19 novembre 2012 § Poster un commentaire

Au festival Premiers pas du théâtre du Soleil, qui met à l’honneur de jeunes compagnies, le collectif Nose présente La Mélancolie des barbares de Koffi Kwahulé, dramaturge ivoirien installé en France, dans une mise en scène de Camille Marois et Laurent Franchi.

© Pavlos Métaxas / Collectif Nose

Dans une cité de banlieue anonyme, de jeunes adultes à peine sortis de l’adolescence se débattent avec la vie pour s’y frayer un chemin, entre corruption, mariage social et chômage. La langue de Koffi Kwahulé mêle mots familiers, sortis de la rue, et expression poétique, hissant ainsi les situations de ses héros au-dessus de la simple anecdote. Pourtant, la pièce touche tout particulièrement les adolescents, et cette cible paraît un peu étroite à qui a passé l’âge. La réflexion sur la religion par exemple n’est guère approfondie, comme celle sur les relations de pouvoir, et l’on peine à trouver de l’épaisseur aux personnages. Cependant, le collectif Nose est en parfaite cohérence avec le sujet de la pièce : en effet, il propose différentes actions culturelles auprès de publics scolaires, qui sont probablement un succès — bien que je n’y ai pas assisté, je présume que c’est le cas.
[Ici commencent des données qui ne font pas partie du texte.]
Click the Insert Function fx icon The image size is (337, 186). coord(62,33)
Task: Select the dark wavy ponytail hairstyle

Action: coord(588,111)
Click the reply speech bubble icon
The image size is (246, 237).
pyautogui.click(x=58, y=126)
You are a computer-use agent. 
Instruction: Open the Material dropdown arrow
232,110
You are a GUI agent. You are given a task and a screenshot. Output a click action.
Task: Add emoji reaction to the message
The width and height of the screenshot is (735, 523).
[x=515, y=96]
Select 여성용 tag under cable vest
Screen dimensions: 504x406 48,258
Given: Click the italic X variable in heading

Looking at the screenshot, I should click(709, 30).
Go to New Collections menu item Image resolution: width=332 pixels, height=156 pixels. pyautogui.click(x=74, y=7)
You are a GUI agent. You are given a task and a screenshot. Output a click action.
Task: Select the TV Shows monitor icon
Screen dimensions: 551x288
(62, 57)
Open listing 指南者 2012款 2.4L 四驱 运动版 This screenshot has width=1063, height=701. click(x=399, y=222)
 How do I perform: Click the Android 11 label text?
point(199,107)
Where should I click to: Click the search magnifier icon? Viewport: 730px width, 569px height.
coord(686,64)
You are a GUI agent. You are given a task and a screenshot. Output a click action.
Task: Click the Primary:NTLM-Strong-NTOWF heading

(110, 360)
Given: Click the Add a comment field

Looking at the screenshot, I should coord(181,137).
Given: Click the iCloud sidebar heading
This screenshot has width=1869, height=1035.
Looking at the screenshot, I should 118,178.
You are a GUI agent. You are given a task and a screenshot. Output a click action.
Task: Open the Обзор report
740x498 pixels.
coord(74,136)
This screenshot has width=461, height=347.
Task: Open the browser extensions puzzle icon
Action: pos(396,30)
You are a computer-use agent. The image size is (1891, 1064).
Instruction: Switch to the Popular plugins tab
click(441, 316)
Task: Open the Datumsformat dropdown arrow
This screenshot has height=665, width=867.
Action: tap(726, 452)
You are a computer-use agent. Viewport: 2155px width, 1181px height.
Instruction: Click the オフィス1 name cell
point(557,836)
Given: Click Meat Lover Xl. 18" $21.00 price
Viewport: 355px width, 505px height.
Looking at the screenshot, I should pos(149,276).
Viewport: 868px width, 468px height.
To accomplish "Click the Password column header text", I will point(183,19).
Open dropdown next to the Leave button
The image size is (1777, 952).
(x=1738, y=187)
Dans leur mise en scène, Camille Marois et Laurent Franchi ont choisi de ne pas faire incarner le « méchant » de l’histoire par un acteur seulement, mais par tous les acteurs, sauf une, celle qui interprète sa jeune épouse, Baby Mo. Cette proposition est intéressante d’un point de vue dramaturgique : elle suggère qu’il n’y pas un « méchant » mais de la méchanceté en chacun, et que l’on ne se bat finalement que contre soi-même ; mais elle mène à quelques errances scénographiques sur le plateau — c’est toute la difficulté de l’exercice. De bonnes trouvailles de mise en scène portent des acteurs inégaux mais engagés, qui ne cherchent pas à se faire plus vieux qu’ils ne sont et veulent un peu trop « bien faire » au lieu de simplement « faire », un défaut qui de toute façon n’épargne pas grand monde, que l’on soit acteur ou non. D’une manière générale, les intentions sont trop évidentes, au détriment de ce qui advient réellement sur le plateau : un discours sexiste est dit par une femme pour une double dénonciation, les acteurs se changent à vue pour casser l’illusion théâtrale, etc. ; mais cela va dans le sens du texte. On aurait alors envie que quelqu’un le prenne à rebrousse poil et casse ces petits rouages propres.